= INPUT DATA =

- - - - -

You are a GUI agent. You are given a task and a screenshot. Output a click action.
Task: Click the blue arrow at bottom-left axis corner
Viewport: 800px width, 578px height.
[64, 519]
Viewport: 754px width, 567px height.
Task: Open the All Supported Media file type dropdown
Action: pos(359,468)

- - - - -

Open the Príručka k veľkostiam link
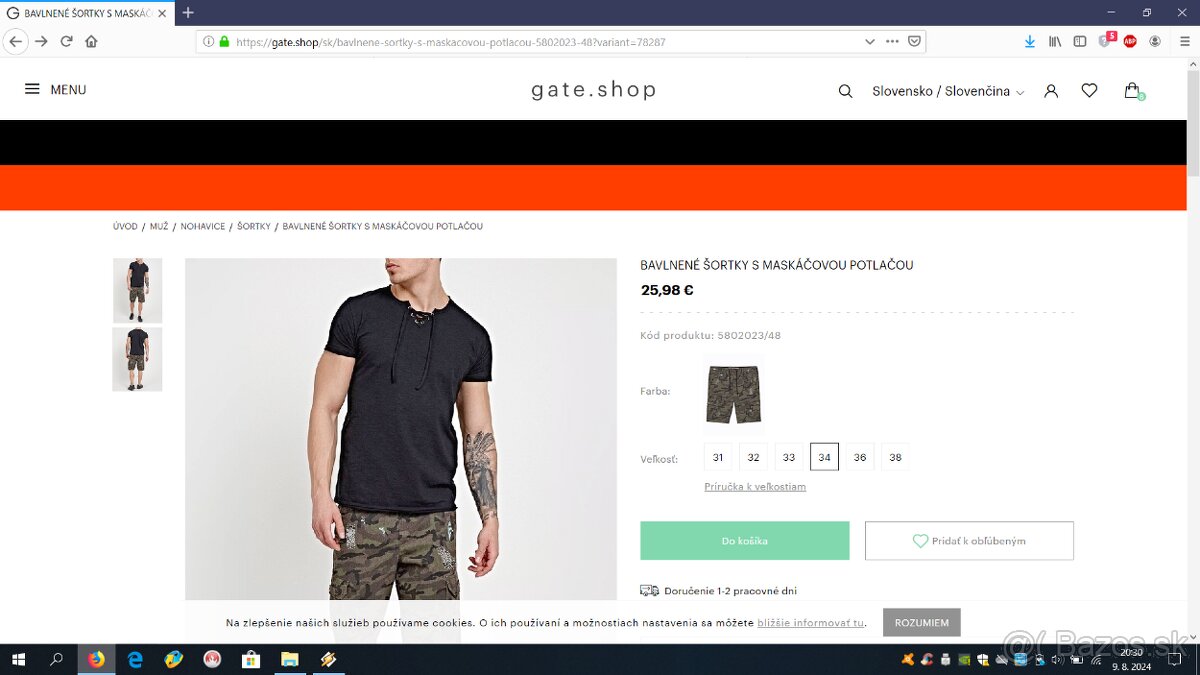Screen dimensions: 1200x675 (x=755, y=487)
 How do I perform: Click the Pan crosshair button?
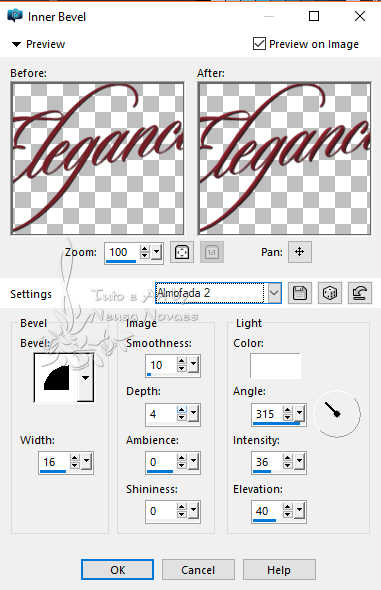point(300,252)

- - - - -

= YOUR GOAL =
Using the data above, reproduce exactly the lines from the line that contains "You are a GUI" through the line that contains "Task: Click the", including both.

= REPLY TO THE EXERCISE =
You are a GUI agent. You are given a task and a screenshot. Output a click action.
Task: Click the blue arrow at bottom-left axis corner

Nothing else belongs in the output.